Я решил ехать в Феодосию, заранее узнав, что там работает цирк Вяльшина. До Феодосии доехал "зайцем". И едва вышел на привокзальную площадь, как мне с афиши улыбнулось знакомое лицо Анатолия Леонидовича Дурова. Оно словно говорило мне: "Не робей, парень!" Я посчитал это хорошим предзнаменованием. Но, с другой стороны, оробел: смогу ли заикнуться о выступлении, если в цирке работает сам Дуров?
Подойдя к цирку, я, как в Керчи, покрутился около него и незаметно пробрался в конюшню. Представление уже началось, и за кулисами была та деловая кутерьма, которая очень напоминала мне наш любимый цирк.
Не успел я опомниться как следует, как строгий голос окликнул меня:
- Что вам здесь нужно, молодой человек?
- Я хотел бы у вас работать,- ответил я высокому, стройному господину едва слышно, потому что губы вдруг стали деревянными.
- А вы кто? Артист? Что-то я вас не знаю.- В его голосе послышались нотки, не предвещавшие ничего хорошего. Я заторопился:
- Нет, я не артист, но...
- Ах, не артист, так идите отсюда...
Я испугался, мне показалось, что он сейчас вытолкает меня в шею. Кругом сновали люди, по ярким костюмам я узнавал артистов. И если меня побьют здесь - тогда лучше умереть. Бормоча какие-то извинения и чуть не плача, я по-пятился к выходу.

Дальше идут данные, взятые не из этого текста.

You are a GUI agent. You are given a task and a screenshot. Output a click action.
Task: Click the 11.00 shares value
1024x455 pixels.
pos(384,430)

- А что вы умеете делать, молодой человек? - вдруг спросил меня артист с курносым носом и крестьянским лицом. Почувствовав в его тоне доброжелательность, я торопливо сказал:
- Все, то есть нет, не все...
- Вы здешний?
- Нет, я из Керчи.
- Керчанин, значит. А как же здесь оказались?
- Приехал, ушел из дома...
- Дела... И ночевать, значит, негде?..
- Негде,- признался я.
Он хотел меня еще что-то спросить, но тут крикнули: "Лазаренко!" - и он, торопливо кивнув мне: "Подождите здесь!" - побежал на манеж. Я стоял как вкопанный, боясь, чтобы меня не прогнал тот высокий господин. Но он уже сделал вид, что не замечает меня.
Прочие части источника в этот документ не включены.